I know some people that agree with you:

JawnV6
Jul 4, 2004

So hot ...

Sapozhnik posted:

yeah and what's with electricians trying to be all trendy and hi-tech by calling things "bus bars" smh
lol i watched a ME w/ EV experience just blast someone who had bus bar on their resume and clearly hadn't done the legwork on that part of the project

gonadic io posted:

I know some people that agree with you:

and one kid w/ a pellet gun caused so much more disruption

Blinkz0rz
May 27, 2001

MY CONTEMPT FOR MY OWN EMPLOYEES IS ONLY MATCHED BY MY LOVE FOR TOM BRADY'S SWEATY MAGA BALLS

Destroyenator posted:

we use amazon sqs for lots of non-synchronous queueing tasks and it's needs suiting

hosted solution so low maintenance burden, no logic in the queue itself like shagger's complaining about, simple read/process/acknowledge functionality in the consumers, retries N attempts and then all failed message get dumped to a dead letter queue for manual intervention, consumer load balancing group can scale on queue length or age of oldest message for bursts, cloudwatch alerts on queue length and dead letter queues for when poo poo breaks :shrug:

yeah this

we previously used rabbitmq to do the same but the operating expenses was extremely high, especially during a network partition where it was literally "lol if u like to keep your data"

sns/sqs is extremely needs suiting and doesn't provide half the pain rabbit did

DELETE CASCADE
Oct 25, 2017

i haven't washed my penis since i jerked it to a phtotograph of george w. bush in 2003
my favorite part about sqs is how dequeueing a message doesn't actually dequeue it, it just sets the message invisible to other clients for a period of time, so you better hope processing the message doesn't take longer than that! our solution has been to explicitly delete the message from the queue immediately after dequeueing, handle errors on the application side, and re-enqueue the message if necessary. so we get none of that retry stuff or dead letter queue goodness, but wtf else are we gonna do

the talent deficit
Dec 20, 2003

self-deprecation is a very british trait, and problems can arise when the british attempt to do so with a foreign culture





bad use of queue:

code:
      clients
         |
         |
       queue
         |
         |
      consumers
good use of queue:

code:
      clients
         |
   (backpressure)
         |
        api <---------
         |           |
         |      (feedback)
       queue         | 
         |           |
         |           |
     consumers ------
if you can't reject enqueue requests (or freely drop requests in the queue) your queue is just delaying failure, not preventing it

ozymandOS
Jun 9, 2004

DELETE CASCADE posted:

my favorite part about sqs is how dequeueing a message doesn't actually dequeue it, it just sets the message invisible to other clients for a period of time, so you better hope processing the message doesn't take longer than that! our solution has been to explicitly delete the message from the queue immediately after dequeueing, handle errors on the application side, and re-enqueue the message if necessary. so we get none of that retry stuff or dead letter queue goodness, but wtf else are we gonna do

can you keepalive your lease? other than the issues you mention with your approach, a crash would cause messages to be silently dropped

The MUMPSorceress
Jan 6, 2012


^SHTPSTS

Gary’s Answer

JawnV6 posted:

and one kid w/ a pellet gun caused so much more disruption

Someone got mad at me for laughing when they said they had ptsd from that.

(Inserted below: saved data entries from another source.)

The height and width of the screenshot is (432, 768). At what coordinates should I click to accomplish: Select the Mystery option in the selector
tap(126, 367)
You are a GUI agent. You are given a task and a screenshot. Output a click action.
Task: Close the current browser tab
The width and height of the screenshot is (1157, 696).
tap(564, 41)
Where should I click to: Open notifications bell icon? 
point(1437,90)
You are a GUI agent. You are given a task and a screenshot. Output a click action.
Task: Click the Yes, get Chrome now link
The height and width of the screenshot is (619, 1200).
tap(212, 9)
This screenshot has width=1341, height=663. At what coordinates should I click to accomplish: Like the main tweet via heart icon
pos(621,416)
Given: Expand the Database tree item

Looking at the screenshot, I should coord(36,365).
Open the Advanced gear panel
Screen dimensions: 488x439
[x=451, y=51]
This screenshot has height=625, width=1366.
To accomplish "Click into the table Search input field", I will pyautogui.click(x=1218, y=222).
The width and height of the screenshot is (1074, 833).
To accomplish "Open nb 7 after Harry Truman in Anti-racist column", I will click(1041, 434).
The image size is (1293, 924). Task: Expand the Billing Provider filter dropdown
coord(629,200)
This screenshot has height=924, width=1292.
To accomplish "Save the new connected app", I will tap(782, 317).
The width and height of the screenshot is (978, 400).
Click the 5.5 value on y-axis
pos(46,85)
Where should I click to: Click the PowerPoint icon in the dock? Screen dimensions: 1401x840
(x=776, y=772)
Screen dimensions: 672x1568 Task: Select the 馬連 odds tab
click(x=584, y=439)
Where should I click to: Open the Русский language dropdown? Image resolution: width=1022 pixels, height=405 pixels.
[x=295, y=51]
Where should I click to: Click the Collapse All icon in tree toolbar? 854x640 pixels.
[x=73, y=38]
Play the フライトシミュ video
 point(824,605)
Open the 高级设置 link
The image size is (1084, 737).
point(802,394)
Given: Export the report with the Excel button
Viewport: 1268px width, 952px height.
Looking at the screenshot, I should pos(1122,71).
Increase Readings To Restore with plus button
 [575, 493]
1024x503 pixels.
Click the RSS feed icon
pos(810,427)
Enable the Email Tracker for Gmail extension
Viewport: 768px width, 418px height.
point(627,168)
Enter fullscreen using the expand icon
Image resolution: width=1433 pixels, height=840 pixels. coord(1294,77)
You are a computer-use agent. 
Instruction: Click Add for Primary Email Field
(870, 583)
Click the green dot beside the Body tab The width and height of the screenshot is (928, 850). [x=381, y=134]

Like, I used to see people get shot out front of my house bitch. Don't cry to me about your bb gun ptsd.

AWWNAW
Dec 30, 2008

DELETE CASCADE posted:

my favorite part about sqs is how dequeueing a message doesn't actually dequeue it, it just sets the message invisible to other clients for a period of time, so you better hope processing the message doesn't take longer than that! our solution has been to explicitly delete the message from the queue immediately after dequeueing, handle errors on the application side, and re-enqueue the message if necessary. so we get none of that retry stuff or dead letter queue goodness, but wtf else are we gonna do

this is a really bad strategy

you should tune your visibility timeouts and or renew them in flight if for some reason you’re taking forever to handle a message

JawnV6
Jul 4, 2004

So hot ...

cis autodrag posted:

Someone got mad at me for laughing when they said they had ptsd from that. Like, I used to see people get shot out front of my house bitch. Don't cry to me about your bb gun ptsd.
i read so many "whoever gave photos to the media put MY LIFE in DANGER" maudlin takes that the godawful fanfics were almost a relief

eschaton
Mar 7, 2007

Don't you just hate when you wind up in a store with people who are in a socioeconomic class that is pretty obviously about two levels lower than your own?

Plorkyeran posted:

the insane 2d graphics proposal for c++ finally got presented to the wider committee at the most recent meeting and got dumpstered on:

you’re welcome

also, got a link? I’m not finding the text you quoted

eschaton fucked around with this message at 04:38 on Mar 21, 2018

ulmont
Sep 15, 2010

IF I EVER MISS VOTING IN AN ELECTION (EVEN AMERICAN IDOL) ,OR HAVE UNPAID PARKING TICKETS, PLEASE TAKE AWAY MY FRANCHISE

eschaton posted:

also, got a link? I’m not finding the text you quoted

It hit pretty well on google for me with the first paragraph of text:
https://vittorioromeo.info/index/blog/mar18_iso_meeting_report.html

redleader
Aug 18, 2005

Engage according to operational parameters
thank you all for queuechat :sun:

we'll probably just implement a mediocre queue in the db and let ops sort it out

Blinkz0rz
May 27, 2001

MY CONTEMPT FOR MY OWN EMPLOYEES IS ONLY MATCHED BY MY LOVE FOR TOM BRADY'S SWEATY MAGA BALLS

the talent deficit posted:

bad use of queue:

code:
      clients
         |
         |
       queue
         |
         |
      consumers
good use of queue:

code:
      clients
         |
   (backpressure)
         |
        api <---------
         |           |
         |      (feedback)
       queue         | 
         |           |
         |           |
     consumers ------
if you can't reject enqueue requests (or freely drop requests in the queue) your queue is just delaying failure, not preventing it

so...throttling?

Sweeper
Nov 29, 2007
The Joe Buck of Posting
Dinosaur Gum
I can’t believe you guys are suggesting putting a queue in a db

Sagacity
May 2, 2003
Hopefully my epitaph will be funnier than my custom title.
shagger and oracle can't BOTH be wrong

NihilCredo
Jun 6, 2011

iram omni possibili modo preme:
plus una illa te diffamabit, quam multæ virtutes commendabunt

Sweeper posted:

I can’t believe you guys are suggesting putting a queue in a db

do any dedicated queues offer acid guarantees?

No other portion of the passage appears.